Given entries:
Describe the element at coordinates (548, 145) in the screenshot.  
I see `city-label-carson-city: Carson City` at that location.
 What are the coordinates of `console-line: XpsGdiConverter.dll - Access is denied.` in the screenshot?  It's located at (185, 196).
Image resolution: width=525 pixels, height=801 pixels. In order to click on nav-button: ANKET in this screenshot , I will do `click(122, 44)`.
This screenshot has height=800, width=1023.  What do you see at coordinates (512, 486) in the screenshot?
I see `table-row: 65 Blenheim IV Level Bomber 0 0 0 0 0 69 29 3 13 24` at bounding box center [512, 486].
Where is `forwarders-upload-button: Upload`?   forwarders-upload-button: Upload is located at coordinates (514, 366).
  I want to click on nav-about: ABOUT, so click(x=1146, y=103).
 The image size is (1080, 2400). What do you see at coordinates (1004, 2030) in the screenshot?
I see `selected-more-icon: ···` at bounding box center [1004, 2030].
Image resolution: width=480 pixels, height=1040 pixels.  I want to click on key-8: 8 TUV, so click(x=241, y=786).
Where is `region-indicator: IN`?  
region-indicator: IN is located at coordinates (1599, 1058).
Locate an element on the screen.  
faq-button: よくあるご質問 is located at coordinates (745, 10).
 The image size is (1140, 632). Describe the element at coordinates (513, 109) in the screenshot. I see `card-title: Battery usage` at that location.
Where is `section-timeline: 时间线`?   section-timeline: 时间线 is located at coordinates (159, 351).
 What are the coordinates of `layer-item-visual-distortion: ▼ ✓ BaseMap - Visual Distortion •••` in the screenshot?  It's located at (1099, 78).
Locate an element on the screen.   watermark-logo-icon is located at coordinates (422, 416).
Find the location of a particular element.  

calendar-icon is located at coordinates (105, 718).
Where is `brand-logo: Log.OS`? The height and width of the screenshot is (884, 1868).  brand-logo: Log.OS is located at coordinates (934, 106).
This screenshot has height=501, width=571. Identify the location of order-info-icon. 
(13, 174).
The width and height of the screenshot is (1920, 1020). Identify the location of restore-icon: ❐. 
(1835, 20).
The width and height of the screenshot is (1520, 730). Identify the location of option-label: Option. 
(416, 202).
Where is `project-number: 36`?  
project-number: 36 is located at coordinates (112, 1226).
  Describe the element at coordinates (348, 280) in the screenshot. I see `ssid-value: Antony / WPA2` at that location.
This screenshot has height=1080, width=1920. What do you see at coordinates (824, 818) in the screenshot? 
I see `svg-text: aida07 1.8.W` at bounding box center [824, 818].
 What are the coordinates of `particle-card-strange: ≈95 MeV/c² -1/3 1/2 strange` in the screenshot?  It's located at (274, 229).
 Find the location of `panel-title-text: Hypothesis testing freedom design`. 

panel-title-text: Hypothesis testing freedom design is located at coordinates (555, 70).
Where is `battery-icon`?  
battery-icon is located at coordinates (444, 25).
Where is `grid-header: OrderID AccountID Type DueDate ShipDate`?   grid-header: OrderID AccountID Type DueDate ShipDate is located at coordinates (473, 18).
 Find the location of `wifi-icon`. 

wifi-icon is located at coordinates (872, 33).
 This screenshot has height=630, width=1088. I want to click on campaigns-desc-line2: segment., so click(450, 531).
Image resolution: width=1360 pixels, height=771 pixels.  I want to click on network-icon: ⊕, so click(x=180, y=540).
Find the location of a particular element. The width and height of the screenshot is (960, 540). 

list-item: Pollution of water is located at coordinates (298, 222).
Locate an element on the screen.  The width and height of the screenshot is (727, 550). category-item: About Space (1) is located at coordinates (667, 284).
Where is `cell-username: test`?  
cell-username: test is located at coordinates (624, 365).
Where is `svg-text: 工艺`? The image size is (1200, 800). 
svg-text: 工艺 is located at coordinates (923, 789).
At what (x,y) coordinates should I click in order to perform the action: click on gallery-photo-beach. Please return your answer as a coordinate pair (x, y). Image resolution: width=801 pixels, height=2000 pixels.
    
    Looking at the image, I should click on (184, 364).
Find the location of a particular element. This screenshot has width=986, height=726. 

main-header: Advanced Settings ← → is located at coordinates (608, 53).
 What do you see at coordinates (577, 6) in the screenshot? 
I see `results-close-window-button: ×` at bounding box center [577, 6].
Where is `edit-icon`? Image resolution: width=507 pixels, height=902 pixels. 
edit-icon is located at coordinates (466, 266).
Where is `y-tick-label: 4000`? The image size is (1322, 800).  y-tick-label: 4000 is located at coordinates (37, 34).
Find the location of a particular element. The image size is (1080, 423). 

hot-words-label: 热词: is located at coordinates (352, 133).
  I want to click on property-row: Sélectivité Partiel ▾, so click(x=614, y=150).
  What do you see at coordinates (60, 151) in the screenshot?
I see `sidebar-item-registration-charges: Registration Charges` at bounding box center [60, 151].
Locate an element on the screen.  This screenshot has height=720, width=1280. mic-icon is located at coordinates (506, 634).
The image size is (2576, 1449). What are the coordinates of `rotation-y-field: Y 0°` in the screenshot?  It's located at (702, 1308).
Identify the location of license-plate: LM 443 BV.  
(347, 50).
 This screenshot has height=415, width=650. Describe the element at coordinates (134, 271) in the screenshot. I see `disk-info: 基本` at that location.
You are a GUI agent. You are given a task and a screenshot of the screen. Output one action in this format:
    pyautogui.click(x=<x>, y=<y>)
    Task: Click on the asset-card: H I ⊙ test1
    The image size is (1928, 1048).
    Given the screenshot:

Task directions:
Copy out the lines from the one containing "coordinates (506, 634)." through the last line above, without changing anything.

Exercise solution:
Locate an element on the screen.  This screenshot has height=720, width=1280. mic-icon is located at coordinates (506, 634).
The image size is (2576, 1449). What are the coordinates of `rotation-y-field: Y 0°` in the screenshot?  It's located at (702, 1308).
Identify the location of license-plate: LM 443 BV.  
(347, 50).
 This screenshot has height=415, width=650. Describe the element at coordinates (134, 271) in the screenshot. I see `disk-info: 基本` at that location.
You are a GUI agent. You are given a task and a screenshot of the screen. Output one action in this format:
    pyautogui.click(x=<x>, y=<y>)
    Task: Click on the asset-card: H I ⊙ test1
    The image size is (1928, 1048).
    Given the screenshot:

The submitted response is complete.